Whenever we ask for the cluster health, we either get green, yellow, or red.
* Green - everything is good (cluster is fully functional)
* Yellow - all data is available but some replicas are not yet allocated (cluster is fully functional)
* Red - some data is not available for whatever reason (cluster is partially functional)
**Note:** When a cluster is red, it will continue to serve search requests from the available shards but you will likely need to fix it ASAP since there are unassigned shards.
Also from the above response, we can see a total of 1 node and that we have 0 shards since we have no data in it yet. Note that since we are using the default cluster name (elasticsearch) and since Elasticsearch uses unicast network discovery by default to find other nodes on the same machine, it is possible that you could accidentally start up more than one node on your computer and have them all join a single cluster. In this scenario, you may see more than 1 node in the above response.
We can also get a list of nodes in our cluster as follows:
[source,js]
--------------------------------------------------
GET /_cat/nodes?v
--------------------------------------------------
// CONSOLE
And the response:
[source,txt]
--------------------------------------------------
ip heap.percent ram.percent cpu load_1m load_5m load_15m node.role master name
127.0.0.1 10 5 5 4.46 dim * PB2SGZY
--------------------------------------------------
// TESTRESPONSE[s/10 5 5 4.46/\\d+ \\d+ \\d+ (\\d+\\.\\d+)? (\\d+\\.\\d+)? (\\d+\.\\d+)?/]
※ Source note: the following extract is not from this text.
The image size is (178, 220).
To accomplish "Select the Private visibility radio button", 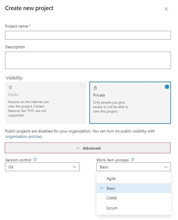I will coord(167,87).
// TESTRESPONSE[s/dim/.+/ s/[*]/[*]/ s/PB2SGZY/.+/ non_json]
Here, we can see our one node named "PB2SGZY", which is the single node that is currently in our cluster.
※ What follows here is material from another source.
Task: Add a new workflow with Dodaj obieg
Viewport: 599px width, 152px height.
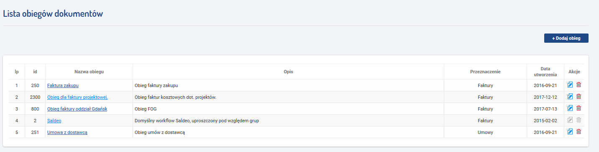Action: tap(566, 38)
[[getting-started-list-indices]]
=== List All Indices
Now let's take a peek at our indices:
[source,js]
--------------------------------------------------
GET /_cat/indices?v
--------------------------------------------------
// CONSOLE
And the response:
[source,txt]
--------------------------------------------------
health status index uuid pri rep docs.count docs.deleted store.size pri.store.size
--------------------------------------------------
// TESTRESPONSE[non_json]
Which simply means we have no indices yet in the cluster.
[[getting-started-create-index]]
=== Create an Index
Now let's create an index named "customer" and then list all the indexes again:
[source,js]
--------------------------------------------------
PUT /customer?pretty
GET /_cat/indices?v
--------------------------------------------------
// CONSOLE
The first command creates the index named "customer" using the PUT verb. We simply append `pretty` to the end of the call to tell it to pretty-print the JSON response (if any).
And the response:
[source,txt]
--------------------------------------------------
health status index uuid pri rep docs.count docs.deleted store.size pri.store.size
yellow open customer 95SQ4TSUT7mWBT7VNHH67A 1 1 0 0 260b 260b
--------------------------------------------------
// TESTRESPONSE[s/95SQ4TSUT7mWBT7VNHH67A/.+/ s/260b/\\d+\\.?\\d?k?b/ non_json]
The results of the second command tells us that we now have one index named customer and it has one primary shard and one replica (the defaults) and it contains zero documents in it.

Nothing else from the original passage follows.